start
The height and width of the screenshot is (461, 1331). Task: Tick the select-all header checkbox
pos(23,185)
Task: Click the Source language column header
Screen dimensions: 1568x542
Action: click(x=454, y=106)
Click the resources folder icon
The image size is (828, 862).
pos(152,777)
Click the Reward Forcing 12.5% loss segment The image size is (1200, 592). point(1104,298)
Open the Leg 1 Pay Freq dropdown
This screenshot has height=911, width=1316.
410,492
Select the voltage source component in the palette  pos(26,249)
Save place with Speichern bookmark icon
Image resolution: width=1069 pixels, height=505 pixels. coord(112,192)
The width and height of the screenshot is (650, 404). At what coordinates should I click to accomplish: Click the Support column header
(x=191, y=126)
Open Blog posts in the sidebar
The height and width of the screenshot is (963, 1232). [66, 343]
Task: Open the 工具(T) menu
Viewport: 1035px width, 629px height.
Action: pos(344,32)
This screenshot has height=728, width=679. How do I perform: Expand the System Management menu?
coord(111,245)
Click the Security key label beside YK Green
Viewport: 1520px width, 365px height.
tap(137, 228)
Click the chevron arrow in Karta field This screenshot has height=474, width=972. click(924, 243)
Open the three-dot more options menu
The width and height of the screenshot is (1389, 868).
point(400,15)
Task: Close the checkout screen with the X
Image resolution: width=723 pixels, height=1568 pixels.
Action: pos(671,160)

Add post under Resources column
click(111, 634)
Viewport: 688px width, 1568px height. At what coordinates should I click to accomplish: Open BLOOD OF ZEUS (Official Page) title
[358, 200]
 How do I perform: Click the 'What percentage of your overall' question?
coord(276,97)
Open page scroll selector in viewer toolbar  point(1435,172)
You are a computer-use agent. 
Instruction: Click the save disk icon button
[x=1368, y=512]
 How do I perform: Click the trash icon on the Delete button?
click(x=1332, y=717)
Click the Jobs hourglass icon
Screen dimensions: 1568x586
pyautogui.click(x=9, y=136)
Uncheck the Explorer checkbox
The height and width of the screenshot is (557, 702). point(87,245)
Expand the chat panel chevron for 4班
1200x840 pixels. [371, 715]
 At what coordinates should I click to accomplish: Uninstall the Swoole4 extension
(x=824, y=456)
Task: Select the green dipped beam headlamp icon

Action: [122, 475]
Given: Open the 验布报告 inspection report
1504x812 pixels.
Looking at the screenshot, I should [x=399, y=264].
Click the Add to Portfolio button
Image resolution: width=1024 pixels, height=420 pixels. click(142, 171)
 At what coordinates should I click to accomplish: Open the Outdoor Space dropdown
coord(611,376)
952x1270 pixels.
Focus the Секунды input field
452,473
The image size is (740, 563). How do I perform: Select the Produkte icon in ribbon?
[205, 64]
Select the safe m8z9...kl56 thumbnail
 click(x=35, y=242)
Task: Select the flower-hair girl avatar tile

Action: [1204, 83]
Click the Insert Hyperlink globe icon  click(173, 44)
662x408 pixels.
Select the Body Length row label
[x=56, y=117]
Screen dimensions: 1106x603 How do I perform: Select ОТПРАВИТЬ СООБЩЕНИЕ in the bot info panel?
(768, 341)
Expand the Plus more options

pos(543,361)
end
◆ **Goal**
Copy the data starting at the line containing "Select the voltage" and ending at the line containing "Action: pos(344,32)", switching "sidebar" to "navigation pane" and leaving everything else unchanged.

◆ **Expected answer**
Select the voltage source component in the palette  pos(26,249)
Save place with Speichern bookmark icon
Image resolution: width=1069 pixels, height=505 pixels. coord(112,192)
The width and height of the screenshot is (650, 404). At what coordinates should I click to accomplish: Click the Support column header
(x=191, y=126)
Open Blog posts in the navigation pane
The height and width of the screenshot is (963, 1232). [66, 343]
Task: Open the 工具(T) menu
Viewport: 1035px width, 629px height.
Action: pos(344,32)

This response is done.